The point with the tuition fees is that they were all over the media signing the tuition fees pledge and thus could simply have voted against the increase or even abstain. Instead they voted for it. Not enough people voted for the Tories either. It was not a cornerstone Tory policy. It was really just a piece of fiscal posturing to look tough on cuts. I don’t think the general population would have been up in arms about not being allowed to pay triple the level of the old fees.It should have been very clear that this was a no go area as part of the coalition agreement. Terrible PR, disaster made the Lib Dem leadership look shifty. IMO rhe coalition agreement was signed in haste and should have been given another day or so at the very least.
But it’s been gone over a billion times.
Glenn
The point with the tuition fees is that they were all over the media signing the tuition fees pledge and thus could simply have voted against the increase or even abstain. Instead they voted for it. Not enough people voted for the Tories either. It was not a cornerstone Tory policy. It was really just a piece of fiscal posturing to look tough on cuts.
Sure, the problem for the Liberal Democrats was that this was not just one of many policies, it was the key policy, the one singled out for this pledge-signing publicity, and also one where there was a specific promise to vote AGAINST something, which can only be interpreted as a statement that it would be the sticking point in coalition. All this was bad planning – if you are going to do this sort of pledge thing, you must make absolutely sure you can keep to it under all possible outcomes.
However, to write it off as just “fiscal posturing” ignores the extent to which it involves real money. Voting against the tuition fee increase would mean stating just where you would get the money to spend on the subsidies. We have had plenty of attacks from the Labour Party on the Liberal Democrats over tuition fees, but I don’t recall any Labour Party spokesperson saying what taxes they would have raised to avoid them had they been in government, or what they will do if they get back. The default would just be to increase state borrowing to do it. The reality is that the loan system introduced is just an arms-length way of doing this anyway.

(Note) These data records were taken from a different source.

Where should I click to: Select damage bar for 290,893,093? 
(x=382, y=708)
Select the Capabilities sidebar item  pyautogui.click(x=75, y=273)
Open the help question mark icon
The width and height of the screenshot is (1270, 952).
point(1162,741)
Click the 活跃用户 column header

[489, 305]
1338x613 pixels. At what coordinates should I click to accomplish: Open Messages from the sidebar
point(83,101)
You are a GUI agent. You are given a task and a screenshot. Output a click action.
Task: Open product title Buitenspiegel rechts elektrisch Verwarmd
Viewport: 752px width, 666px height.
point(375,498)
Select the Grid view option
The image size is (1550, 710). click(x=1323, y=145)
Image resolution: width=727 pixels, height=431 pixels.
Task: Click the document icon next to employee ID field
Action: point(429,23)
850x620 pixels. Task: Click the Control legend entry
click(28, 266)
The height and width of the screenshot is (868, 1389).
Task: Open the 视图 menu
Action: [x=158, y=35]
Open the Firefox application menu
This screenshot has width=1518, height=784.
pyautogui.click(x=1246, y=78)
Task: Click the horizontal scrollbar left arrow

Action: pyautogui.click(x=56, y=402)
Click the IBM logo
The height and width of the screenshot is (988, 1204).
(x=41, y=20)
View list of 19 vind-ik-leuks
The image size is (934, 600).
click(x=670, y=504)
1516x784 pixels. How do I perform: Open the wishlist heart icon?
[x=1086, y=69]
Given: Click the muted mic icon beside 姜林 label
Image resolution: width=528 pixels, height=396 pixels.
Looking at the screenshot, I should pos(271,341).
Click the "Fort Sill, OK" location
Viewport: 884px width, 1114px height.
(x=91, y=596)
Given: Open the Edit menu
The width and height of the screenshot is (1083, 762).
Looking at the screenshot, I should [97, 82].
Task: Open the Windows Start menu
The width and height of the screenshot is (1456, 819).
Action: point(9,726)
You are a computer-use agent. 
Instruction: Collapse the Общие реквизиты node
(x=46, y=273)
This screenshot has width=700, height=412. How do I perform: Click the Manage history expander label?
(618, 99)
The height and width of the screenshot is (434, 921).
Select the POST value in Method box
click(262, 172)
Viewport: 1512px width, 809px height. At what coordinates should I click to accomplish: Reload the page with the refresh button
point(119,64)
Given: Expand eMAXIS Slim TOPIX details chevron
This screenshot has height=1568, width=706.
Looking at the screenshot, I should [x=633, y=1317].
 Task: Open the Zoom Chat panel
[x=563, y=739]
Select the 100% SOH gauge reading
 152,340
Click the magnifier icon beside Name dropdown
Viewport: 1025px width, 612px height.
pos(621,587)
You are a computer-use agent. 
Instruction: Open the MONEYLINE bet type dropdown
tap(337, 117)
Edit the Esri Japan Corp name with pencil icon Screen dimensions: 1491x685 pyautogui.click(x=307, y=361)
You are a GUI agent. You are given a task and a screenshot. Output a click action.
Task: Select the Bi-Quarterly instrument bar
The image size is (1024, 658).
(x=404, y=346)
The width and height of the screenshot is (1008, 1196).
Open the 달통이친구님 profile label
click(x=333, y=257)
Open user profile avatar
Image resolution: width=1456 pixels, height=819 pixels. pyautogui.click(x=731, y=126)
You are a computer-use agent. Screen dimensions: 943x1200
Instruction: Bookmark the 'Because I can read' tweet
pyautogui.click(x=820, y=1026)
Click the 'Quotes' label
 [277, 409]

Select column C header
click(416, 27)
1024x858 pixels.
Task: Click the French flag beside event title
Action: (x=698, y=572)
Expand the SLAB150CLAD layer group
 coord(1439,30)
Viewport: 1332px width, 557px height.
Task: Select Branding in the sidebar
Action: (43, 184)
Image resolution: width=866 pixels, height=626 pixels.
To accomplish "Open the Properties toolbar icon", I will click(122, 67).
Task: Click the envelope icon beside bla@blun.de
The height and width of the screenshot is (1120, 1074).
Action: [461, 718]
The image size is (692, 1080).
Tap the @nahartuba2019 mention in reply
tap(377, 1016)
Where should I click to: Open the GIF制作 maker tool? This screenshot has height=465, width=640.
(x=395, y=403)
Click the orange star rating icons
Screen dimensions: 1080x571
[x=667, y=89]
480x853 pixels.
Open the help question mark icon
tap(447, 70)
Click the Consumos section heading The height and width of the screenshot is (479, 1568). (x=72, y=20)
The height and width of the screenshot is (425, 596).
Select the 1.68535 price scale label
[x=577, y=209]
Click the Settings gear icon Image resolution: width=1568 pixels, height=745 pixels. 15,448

Had it been paid by direct state borrowing it would have involved much the same people paying back much the same money as under the full tuition fees and loan system.
Today’s ‘Guardian’ states that the average of all the latest opinion polls suggest that, were an election to be held immediately, NewLab would have a majority of 84. Therefore, I am tempted to ask: what coalition?
But, were the real election to provide another hung parliament, I hope to God that our 23 MPs, led by Tim Farron, would refuse to enter into another unholy alliance with the frightful (and frightening) OldCon.
If any of my views are regarded as heretical, please bear in mind that I describe myself as being on the anarcho-syndicalist wing of our great(ish) party.